US President Donald Trump called on his European allies to take back alleged militants captured in Syria, prompting Belgium to call for a “European solution” to the security issue.
IS declared a proto-state across parts of Syria and neighbouring Iraq in 2014, but has since lost all of it except a tiny patch of less than half a kilometre square in eastern Syria near the Iraqi border.
Near the front line in the village of Baghouz, the sound of outgoing mortar rounds punctured the otherwise quiet afternoon, an AFP correspondent there said.

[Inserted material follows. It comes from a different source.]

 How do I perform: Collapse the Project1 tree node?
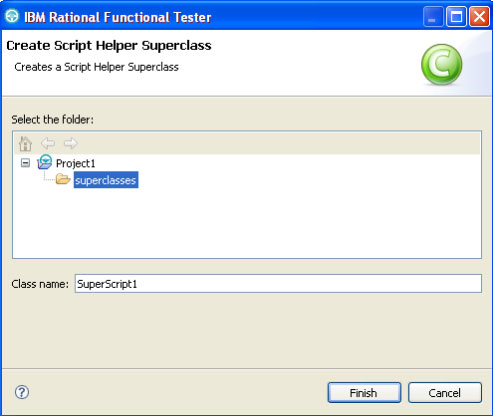tap(25, 163)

There were a few bursts of gunfire from the Baghouz skyline and the thick whir of warplanes overhead. On a rooftop on the edges of the village, a fighter with the US-backed Syrian Democratic Forces battling IS said that even the frequencies used by the militants to communicate had gone dead. “They used to ask for ammunition by saying: ‘You have five crates of tomatoes.

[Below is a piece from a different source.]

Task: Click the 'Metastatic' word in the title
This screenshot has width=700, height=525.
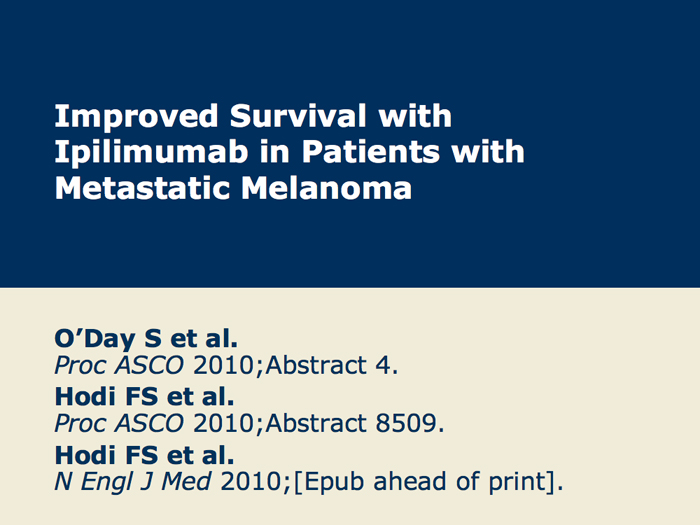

Bring them to us.’ They spoke in code,” Sheldar Hasakeh said.
“They wouldn’t say they were under fire, they’d say ‘It’s raining on us from the north,’” said the stocky 40-year-old.
“Now their area of control is really squeezed and they don’t have as many walkie talkies.
They’re not talking to each other as much,” he added.
Earlier yesterday, SDF spokesman Mustefa Bali said IS had blocked roads out of its holdout, preventing up to 2,000 civilians from escaping.
“Daesh has sealed off all the streets,” he said, using the Arabic acronym for IS.
A spokesman for the US-led coalition said IS was using these women and children as “human shields”.
“Civilians who have escaped are reporting ISIS is using them as human shields,” Sean Ryan said.
Thousands of people have streamed out of the so-called “Baghouz pocket” in recent weeks, but at a collection point for new arrivals yesterday, dozens of tents and a few trucks sat empty. “It’s been two days since anyone came out,” an SDF fighter said.
After years of fighting IS, the SDF hold hundreds of foreigners accused of fighting for the group, and well as related women and children.
Syria’s Kurds have repeatedly called for their countries of origin to take them back, but these nations have been reluctant.
The issue has taken on greater urgency, however, amid fears of a security vacuum since Trump’s shock announcement in December that US troops would withdraw.